If you type ls you should see ‘workspace’ listed. Likewise, if you type ls workspace, you should now see both ‘spark’ and ‘scala’ listed.

In case you’re curious, the logic here is that since Spark and Scala are under active development, a directory structure like this makes it easy to switch between versions as they’re released.

BUILD SPARK LOCALLY

Now that we’ve got a basic workspace set up, let’s download the latest stable version of Spark, and the version of Scala it depends on. At present, that means we need to download Spark 0.8.0 and download Scala 2.9.3.

Once you’ve got each downloaded, unpack them to their appropriate directories:

tar -xf ~/Downloads/spark-0.8.0-incubating.tgz -C ~/workspace/spark
tar -xf ~/Downloads/scala-2.9.3.tgz -C ~/workspace/scala

Now we need to tell Spark how to find Scala. You can use any text editor for this, but for the sake of consistency, I’m going to use vim here. (We’ll also use vim later on.)

To edit the file, run the following:

cd ~/workspace/spark/spark-0.8.0-incubating/conf/
vim spark-env.sh.template

The first line changes to the shell to the appropriate directory. The second opens the file in vim. Type G to move to the end of the file. Then type i so that you can insert text.

Then enter:

SCALA_HOME=~/workspace/scala/scala-2.9.3/

Now, hit esc and then :wq. That will save the file and return you to your shell session.

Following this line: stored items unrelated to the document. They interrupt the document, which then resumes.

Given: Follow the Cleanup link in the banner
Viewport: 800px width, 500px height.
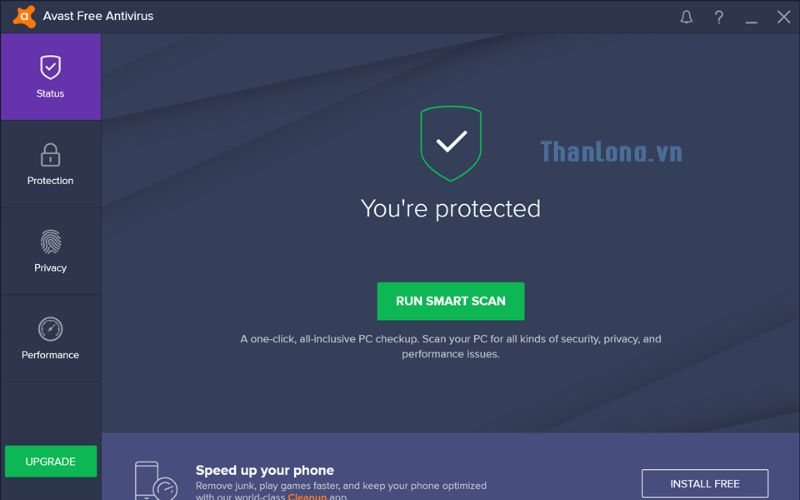Looking at the screenshot, I should [307, 496].
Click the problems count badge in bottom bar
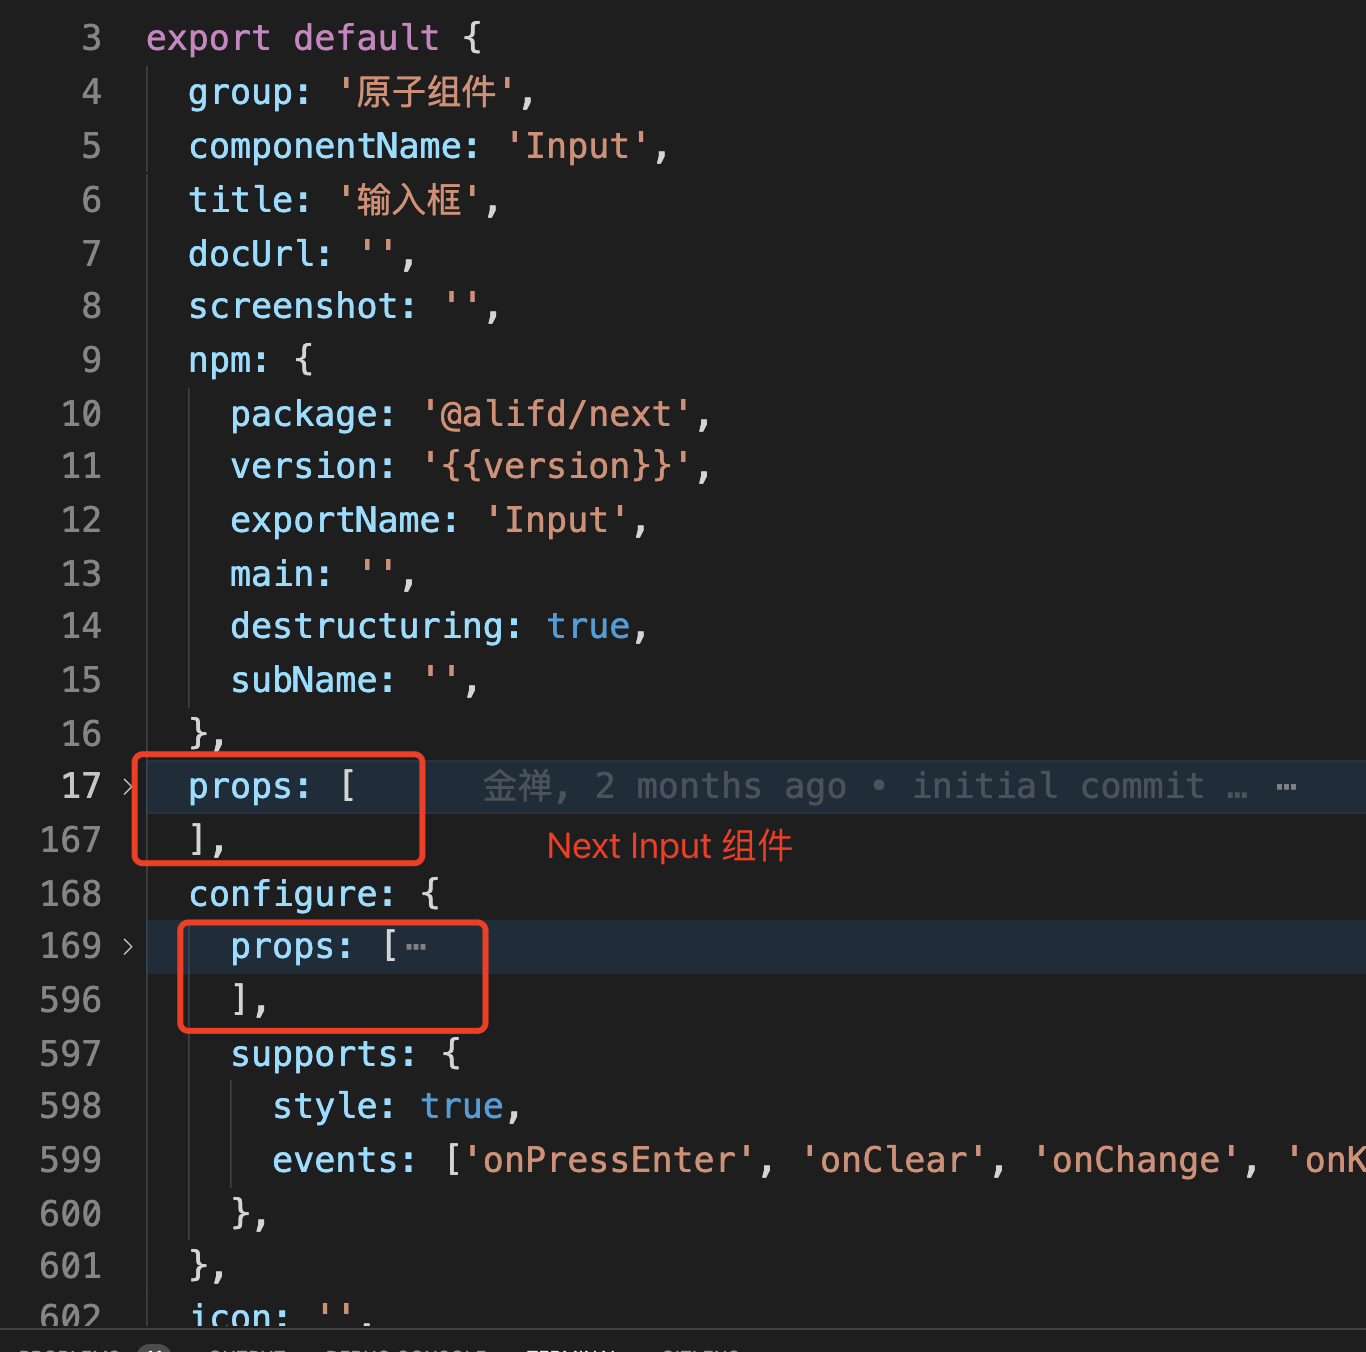The width and height of the screenshot is (1366, 1352). (155, 1348)
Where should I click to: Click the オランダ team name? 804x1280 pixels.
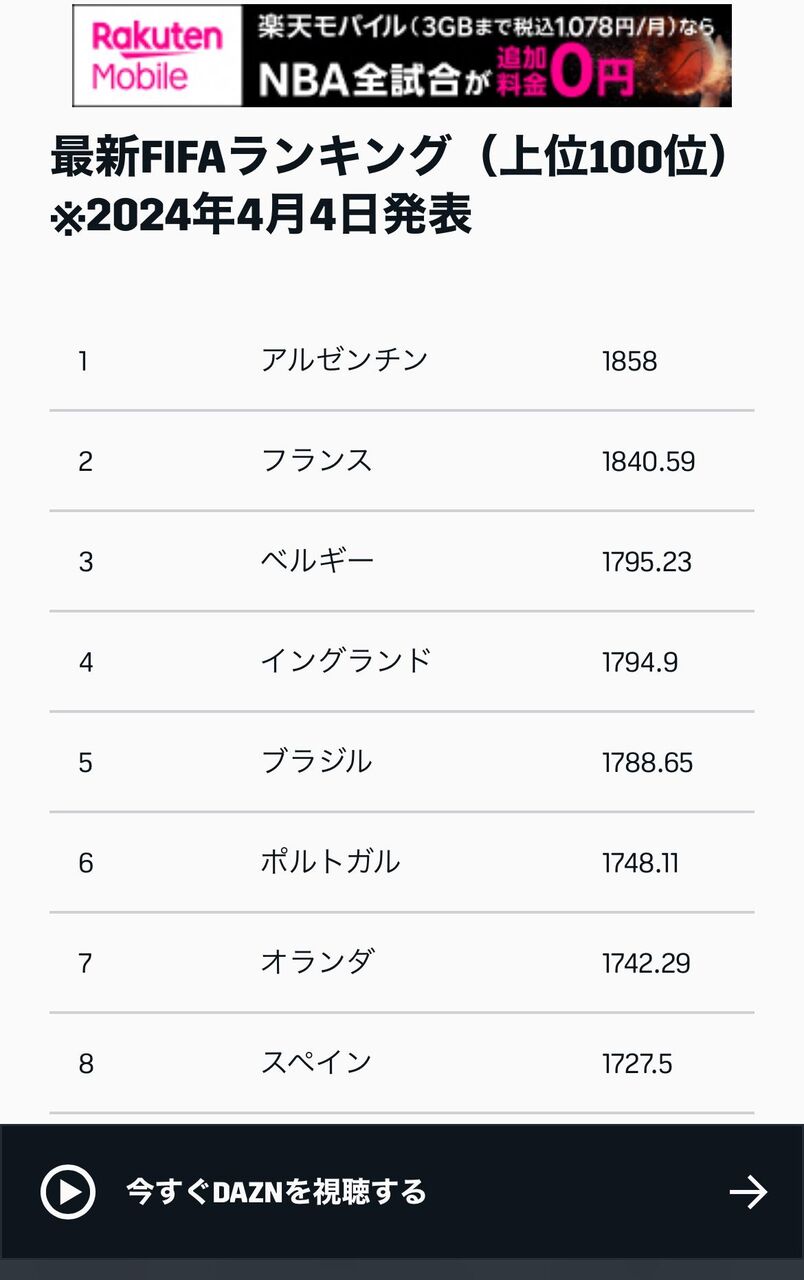[317, 962]

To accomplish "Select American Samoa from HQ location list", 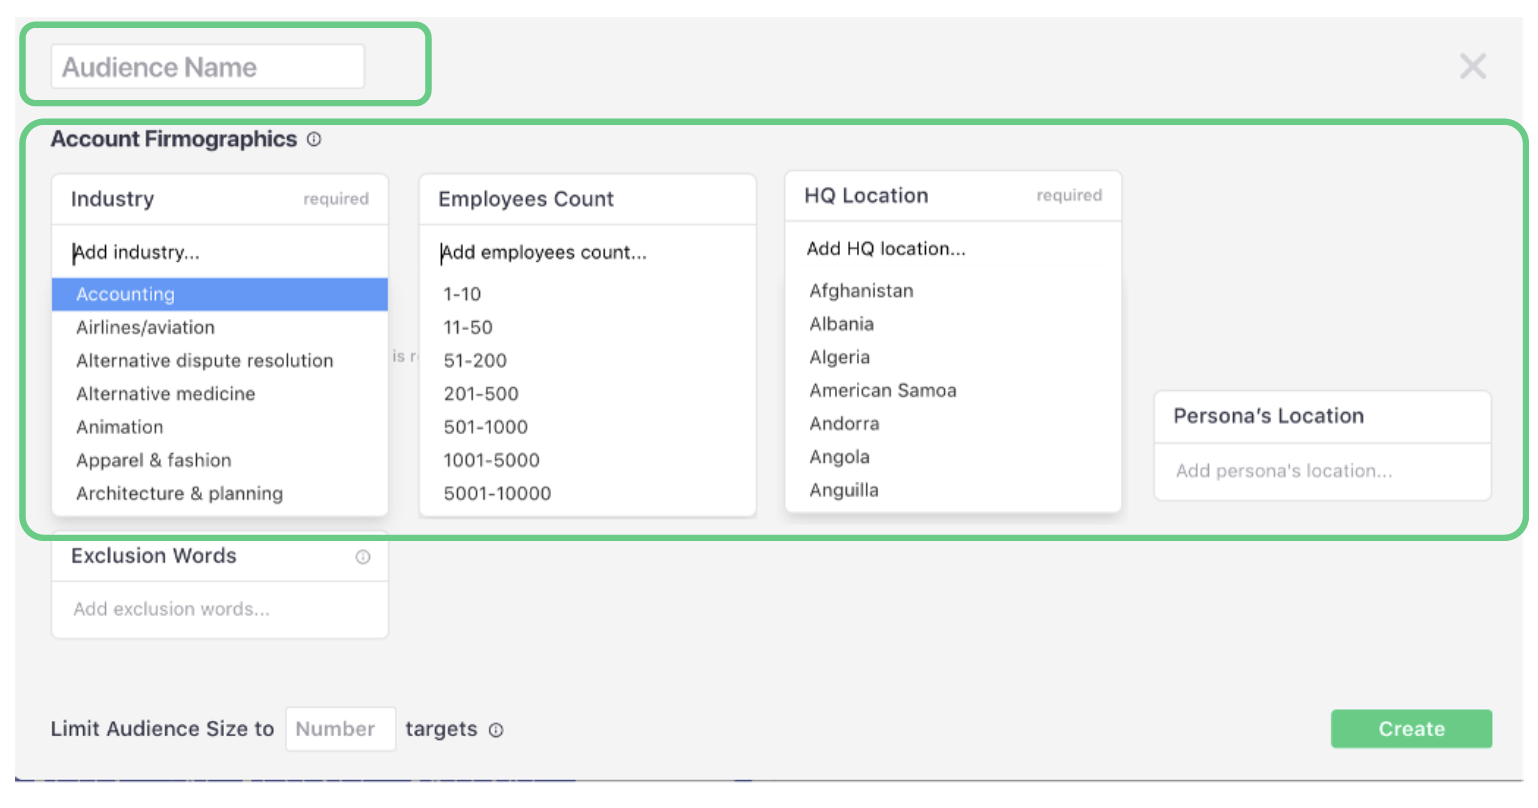I will pos(883,390).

Once you’ve edited the template file, you need to rename it as just ‘spark-env.sh’. You can do this from the command line as follows:

mv spark-env.sh.template spark-env.sh

Finally, since the build process for Spark requires Git, you’ll also need to install Git if you haven’t already. You can install it very easily here.

At this point you should be ready to build Spark. To do that, run:

~/workspace/spark/spark-0.8.0-incubating/sbt/sbt assembly

You should see a bunch of lines start whizzing by. Basically, the command is downloading a slew of libraries and dependencies and then compiling everything for you. Depending on your internet connection, it could take a little while, so you may want to go grab a cup of coffee.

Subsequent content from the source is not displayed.